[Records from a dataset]
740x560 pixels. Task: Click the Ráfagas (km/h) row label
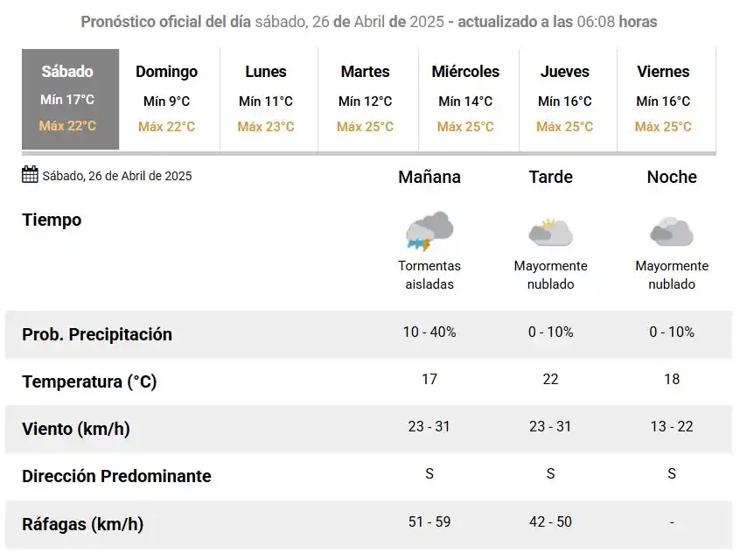click(x=82, y=524)
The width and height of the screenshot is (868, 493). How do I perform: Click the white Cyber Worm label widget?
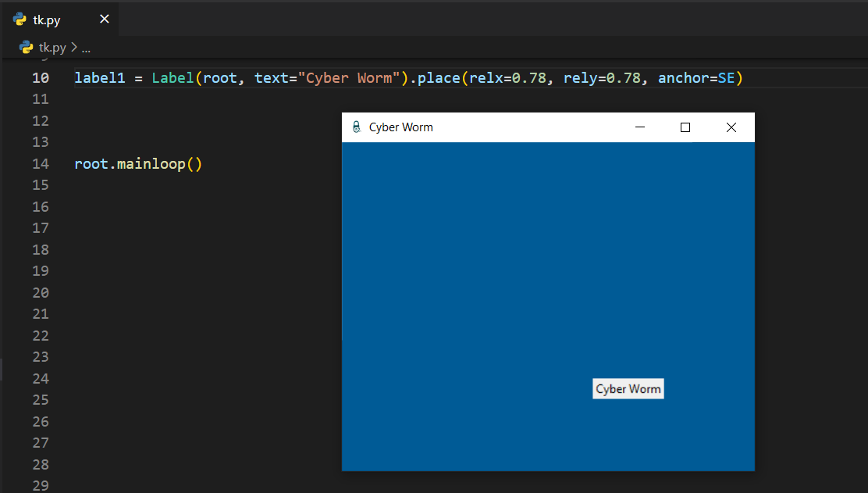coord(628,389)
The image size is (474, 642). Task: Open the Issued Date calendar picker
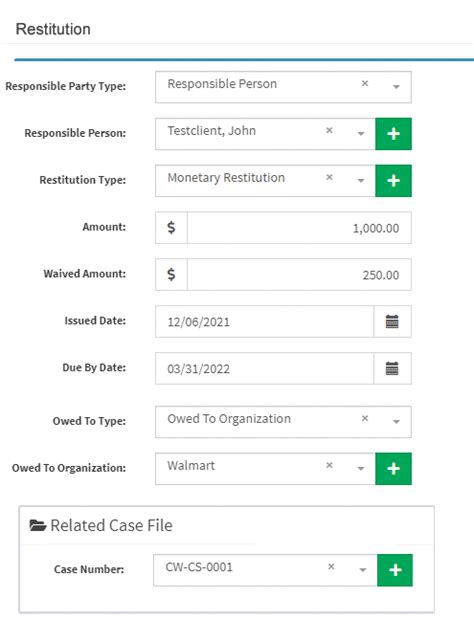point(392,322)
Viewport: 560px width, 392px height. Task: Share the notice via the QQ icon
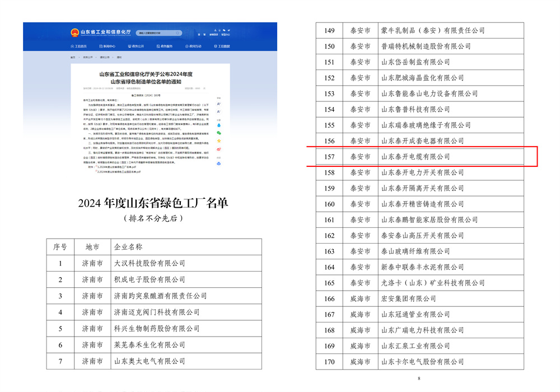[x=218, y=125]
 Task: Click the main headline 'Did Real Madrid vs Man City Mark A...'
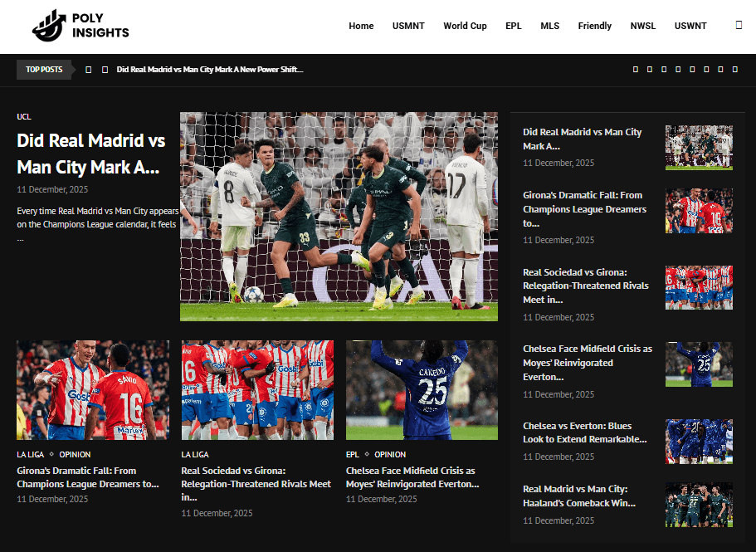click(91, 154)
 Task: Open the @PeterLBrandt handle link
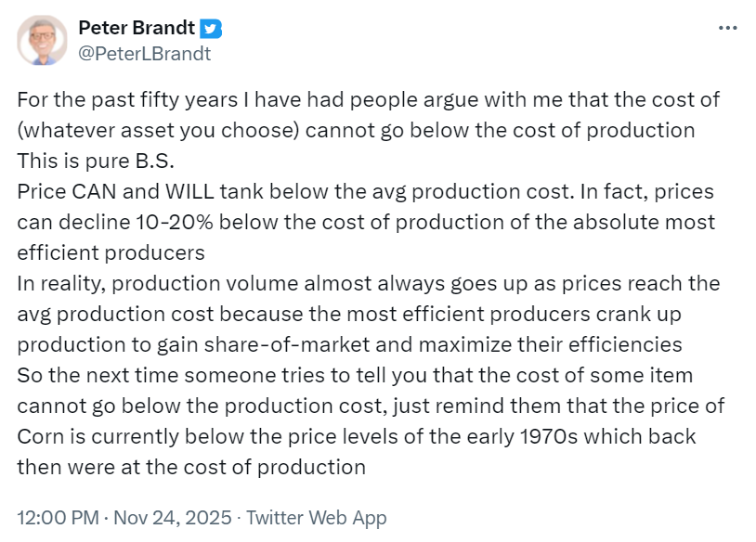pos(144,53)
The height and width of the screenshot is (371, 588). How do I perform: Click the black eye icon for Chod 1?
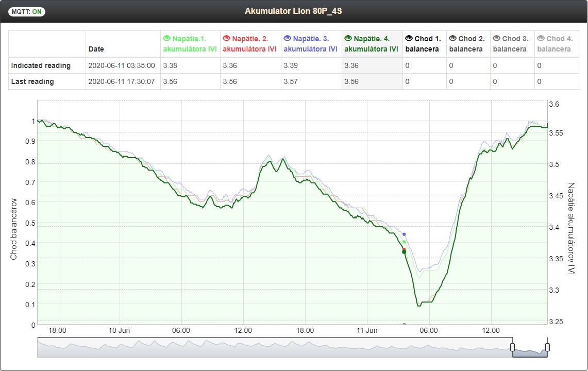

WHAT YOU ARE ASKED TO DO: Once the line containing "Viewport: 560px width, 392px" has been found, write out exactly that line and each one after it through the end of the data, leaving out every picture.

YOUR RESPONSE:
Viewport: 560px width, 392px height. Task: Share the notice via the QQ icon
[x=218, y=125]
 Task: Click the main headline 'Did Real Madrid vs Man City Mark A...'
click(91, 154)
 Task: Open the @PeterLBrandt handle link
pos(144,53)
The height and width of the screenshot is (371, 588). How do I perform: Click the black eye icon for Chod 1?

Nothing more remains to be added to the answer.